[Opening EXTRACT TO READ section]
Billy Clark

Personal information
- Full name: William Raymond Clark
- Date of birth: 19 May 1967 (age 59)
- Place of birth: Christchurch, England
- Height: 5 ft 11 in (1.80 m)
- Position: Defender

Senior career*
- Years: Team / Apps / (Gls)
- 1984–1987: AFC Bournemouth / 4 / (0)
- 1987–1997: Bristol Rovers / 248 / (14)
- 1991: →Bath City (loan) / 3 / (0)
- 1997: → Cheltenham Town (loan)
- 1997–1999: Exeter City / 41 / (3)
- 1999–2001: Forest Green Rovers / 75 / (6)
- 2001–2003: Newport County
- 2003–2005: Weston-super-Mare
- 2005–2007: Clevedon Town
- 2007: Weston-super-Mare / 10 / (0)

= Billy Clark (footballer, born 1967) =

English footballer and coach

William Raymond Clark (born 19 May 1967) is a former professional footballer and a current youth team coach with Bath City.
[Closing EXTRACT TO READ section]
[Opening STUDY MATERIAL section]
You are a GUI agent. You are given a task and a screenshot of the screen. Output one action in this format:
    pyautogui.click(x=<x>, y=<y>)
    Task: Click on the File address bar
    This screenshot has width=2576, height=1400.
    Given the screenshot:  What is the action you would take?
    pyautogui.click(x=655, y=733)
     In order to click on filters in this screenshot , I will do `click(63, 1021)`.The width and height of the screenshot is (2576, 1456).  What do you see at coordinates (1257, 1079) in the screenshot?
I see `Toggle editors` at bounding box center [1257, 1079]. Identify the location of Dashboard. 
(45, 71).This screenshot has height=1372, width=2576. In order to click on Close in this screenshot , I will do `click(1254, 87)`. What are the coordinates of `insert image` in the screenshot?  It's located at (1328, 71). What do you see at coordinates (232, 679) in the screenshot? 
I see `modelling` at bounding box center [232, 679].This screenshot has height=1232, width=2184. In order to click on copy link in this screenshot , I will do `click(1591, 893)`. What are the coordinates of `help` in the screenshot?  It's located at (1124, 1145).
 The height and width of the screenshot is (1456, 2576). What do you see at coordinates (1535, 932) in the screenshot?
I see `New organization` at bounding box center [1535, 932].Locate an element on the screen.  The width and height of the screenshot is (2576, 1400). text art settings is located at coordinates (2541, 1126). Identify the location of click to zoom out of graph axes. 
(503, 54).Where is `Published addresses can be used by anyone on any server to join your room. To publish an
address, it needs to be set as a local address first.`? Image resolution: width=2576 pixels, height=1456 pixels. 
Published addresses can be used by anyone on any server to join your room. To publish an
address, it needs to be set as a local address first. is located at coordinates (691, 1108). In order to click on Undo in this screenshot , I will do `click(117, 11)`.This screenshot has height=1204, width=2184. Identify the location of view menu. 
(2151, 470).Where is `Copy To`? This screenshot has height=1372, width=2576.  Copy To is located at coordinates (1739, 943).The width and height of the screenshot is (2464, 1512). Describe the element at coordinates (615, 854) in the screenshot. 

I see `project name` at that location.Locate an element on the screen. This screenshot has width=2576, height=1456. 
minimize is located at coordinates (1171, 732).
[Closing STUDY MATERIAL section]
**WHAT THE TASK ASKS**
Could you continue the article about footballer Billy Clark after its final sentence?

**OUTPUT OF THE TASK**
Clark was born in Christchurch, Hampshire on the south coast of England and began his footballing career as a trainee with AFC Bournemouth. Most of his career was spent with Bristol Rovers, where he spent ten years and made 289 appearances for the club in all competitions, scoring fifteen goals.

Later, Clark rejoined Weston-super-Mare for his second stint with the club. He captained The Seagulls from 2003 to 2005 before moving to rivals Clevedon Town. His role with Weston was a coach/player which he played defense as well as being used in a coaching capacity.

Clark subsequently retired from professional football. He was a youth coach with Bristol Rovers before moving on to perform the same role with Bath City FC in 2009.